(Dataset records)
******************************

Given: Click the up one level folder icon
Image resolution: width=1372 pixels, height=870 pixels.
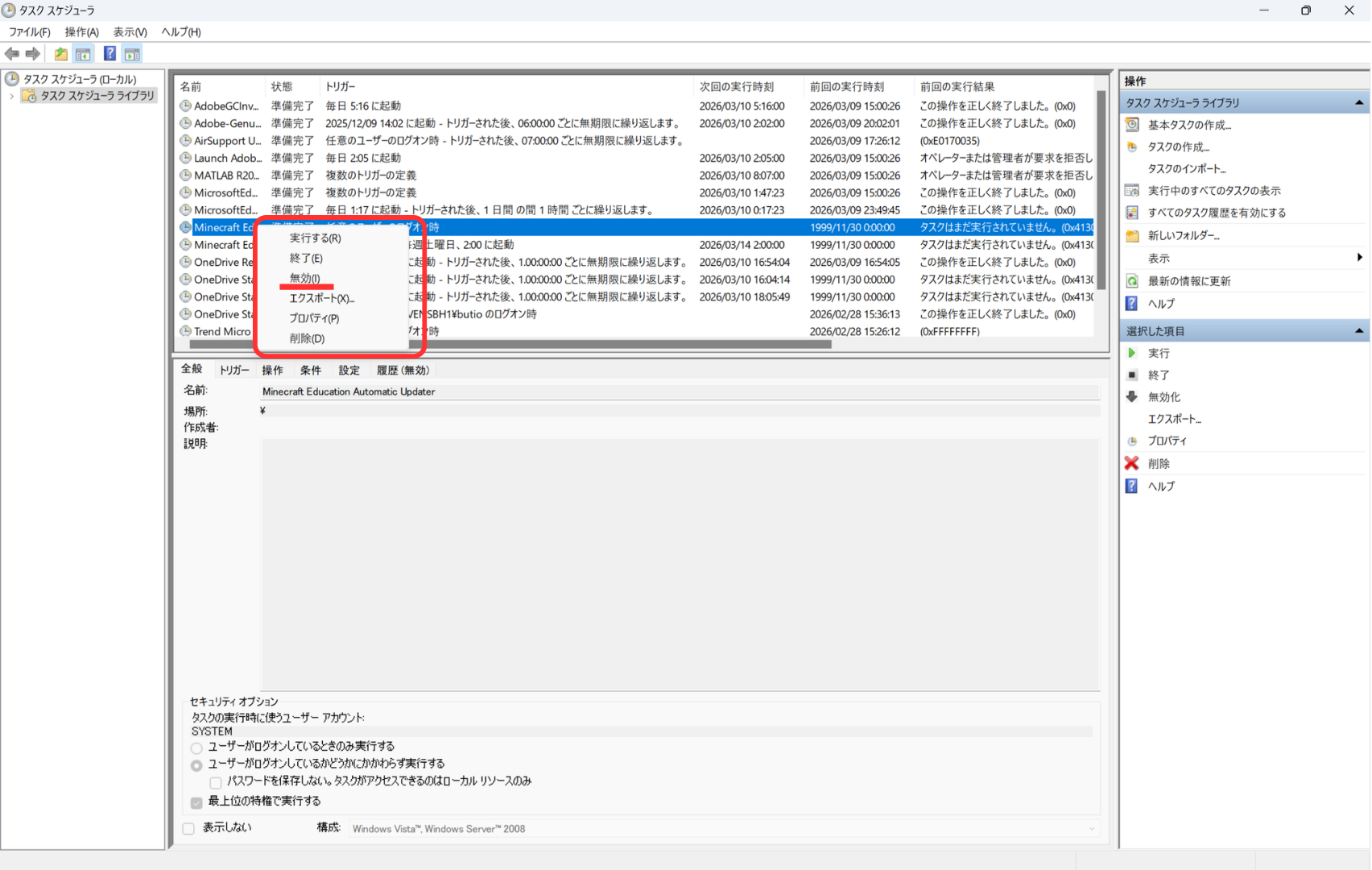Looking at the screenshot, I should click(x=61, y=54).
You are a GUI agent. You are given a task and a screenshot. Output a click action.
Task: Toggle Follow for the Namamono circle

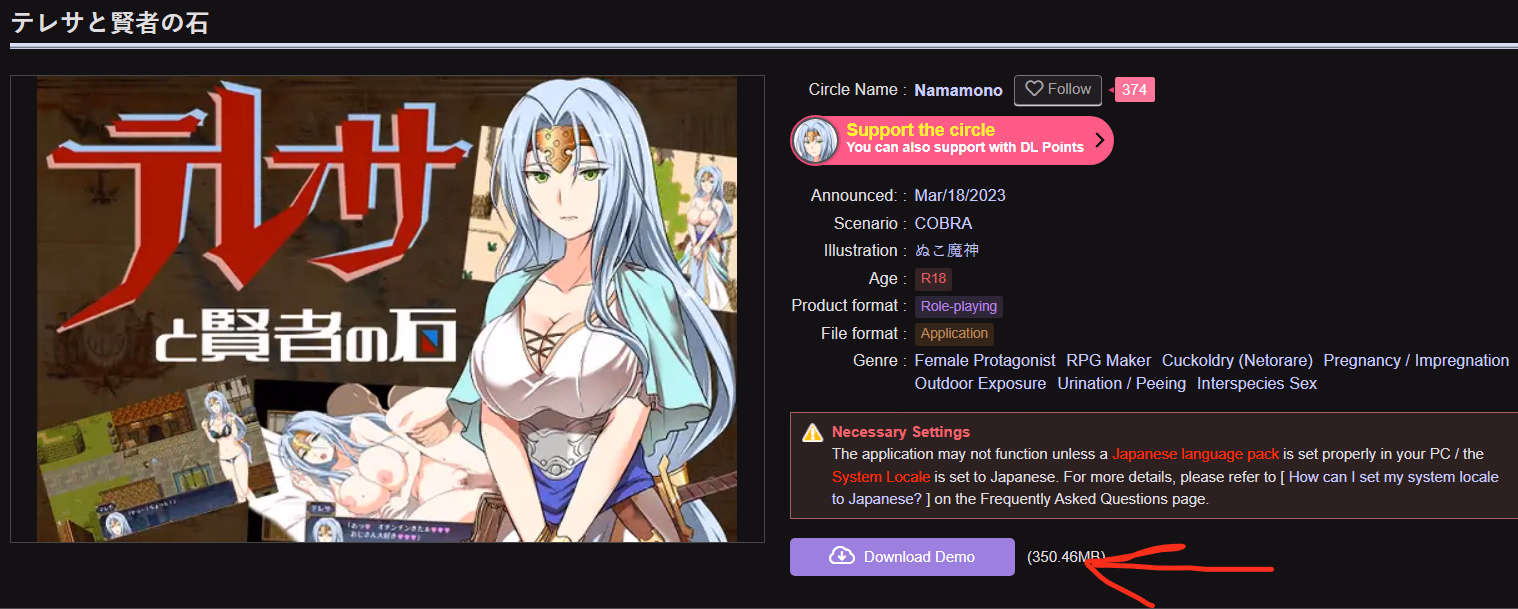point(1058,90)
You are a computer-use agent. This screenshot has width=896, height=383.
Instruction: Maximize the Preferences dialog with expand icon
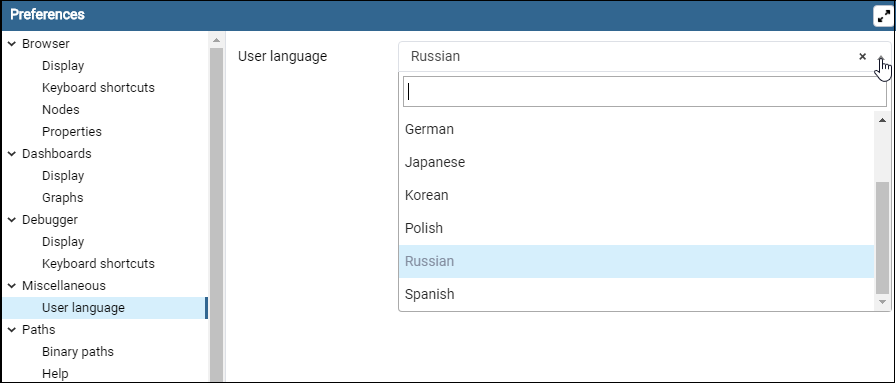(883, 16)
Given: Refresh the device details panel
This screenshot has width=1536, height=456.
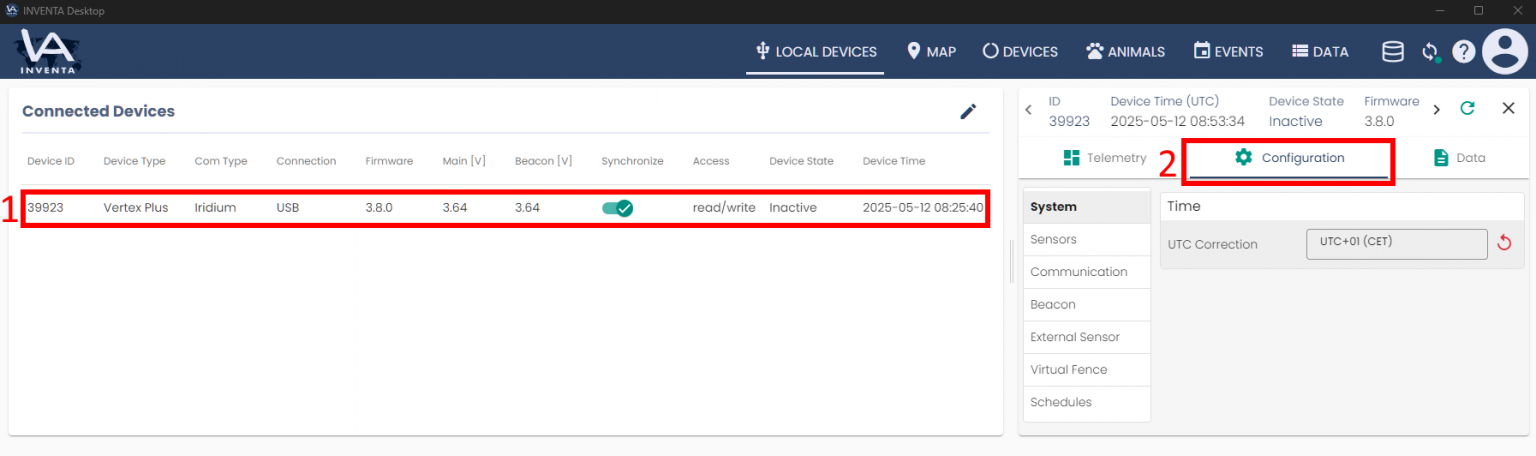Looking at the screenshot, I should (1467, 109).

******************************

WHAT IS BEING ASKED: The records above must be retyped exactly. Please omit the pictures.

WRITTEN RESPONSE:
Given: Click the up one level folder icon
Image resolution: width=1372 pixels, height=870 pixels.
Looking at the screenshot, I should click(x=61, y=54).
You are a GUI agent. You are given a task and a screenshot. Output a click action.
Task: Toggle Follow for the Namamono circle

point(1058,90)
You are a computer-use agent. This screenshot has width=896, height=383.
Instruction: Maximize the Preferences dialog with expand icon
(883, 16)
Given: Refresh the device details panel
This screenshot has width=1536, height=456.
Looking at the screenshot, I should (1467, 109).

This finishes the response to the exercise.